Some of those collisions will be minor mishaps: a fender-bender while parallel parking, a rear-ender on a stop-and-start highway. But what happens when you get T-boned or drive your car into a ditch and your ride is beat up beyond recognition?
Here, we break it down.
When is a car considered a total loss?
Determining whether or not your vehicle is a total loss after a car accident requires a bit of math after an appraisal.
If the cost of repairing your vehicle exceeds its actual cash value — that is, what it was worth immediately before the accident — your car will be considered a total loss. Your vehicle may also classify as a total loss if the repair costs exceed a certain threshold — for example, 70% of the car’s actual cash value — at which point your insurance provider may deem it more prudent to replace the car than to repair it.
How to calculate the total loss of a vehicle
When a car is totalled, the task of calculating its actual cash value falls to the insurance provider. So, if you suspect your vehicle may be a total loss, begin by making a claim with your insurance company. They will send an appraiser to determine your total loss car value and estimate the cost of repairs.

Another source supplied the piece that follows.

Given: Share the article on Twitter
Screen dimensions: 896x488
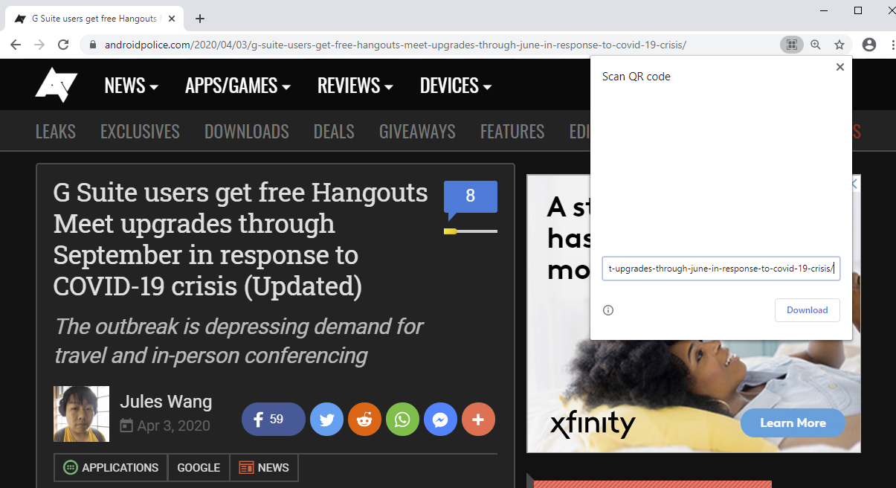Looking at the screenshot, I should coord(326,420).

Appraisers base their valuations on a number of factors, including the year, make and model of your car, as well as its odometer reading and additional features. Tell the appraiser if you’ve made upgrades to your car, such as after-market parts or better audio equipment, because that will affect their appraisal. They’ll settle on a figure by watching the used-vehicle market and consulting listings for similar vehicles on sites such as Kijiji and AutoTrader.
If you disagree with the appraiser’s estimate of your total loss car insurance claim, you can counter with your own figure, but be sure to come prepared with your own listings as evidence. You can also request an additional third-party appraisal — you and your insurance company will each appoint appraisers, who will settle on a final value together.

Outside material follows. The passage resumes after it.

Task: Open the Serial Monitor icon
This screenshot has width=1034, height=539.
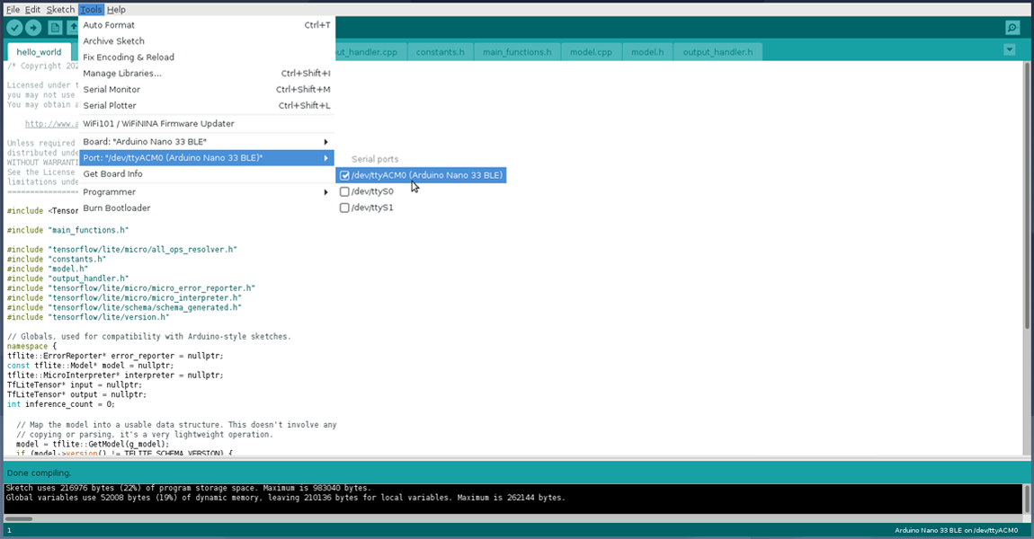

Once you and your insurance company are on the same page, they’ll instruct you to remove your licence plates and hand over your keys. Insurance providers will often try to salvage and sell intact parts to offset their payout to you.
What does auto insurance cover for a total loss?
While it's not referred to as total loss insurance coverage for your car, you can purchase a replacement cost endorsement from some insurance companies that ensures you receive compensation for the amount you purchased your vehicle for rather than its market value at the time of the total loss.
Otherwise, if you own your car outright and have collision insurance, you will receive a payment equal to the actual cash value of the total loss vehicle (minus your deductible if you're found at fault for the collision). Some policies waive the deductible in the case of a total loss.
If your vehicle is leased, your insurance provider will pay the leasing company. If it’s financed, you will receive only a portion of the settlement, depending on how much of the car you’ve paid off.
If you were at fault, expect your rates to increase; if the other driver was responsible for the collision, your rates should stay the same.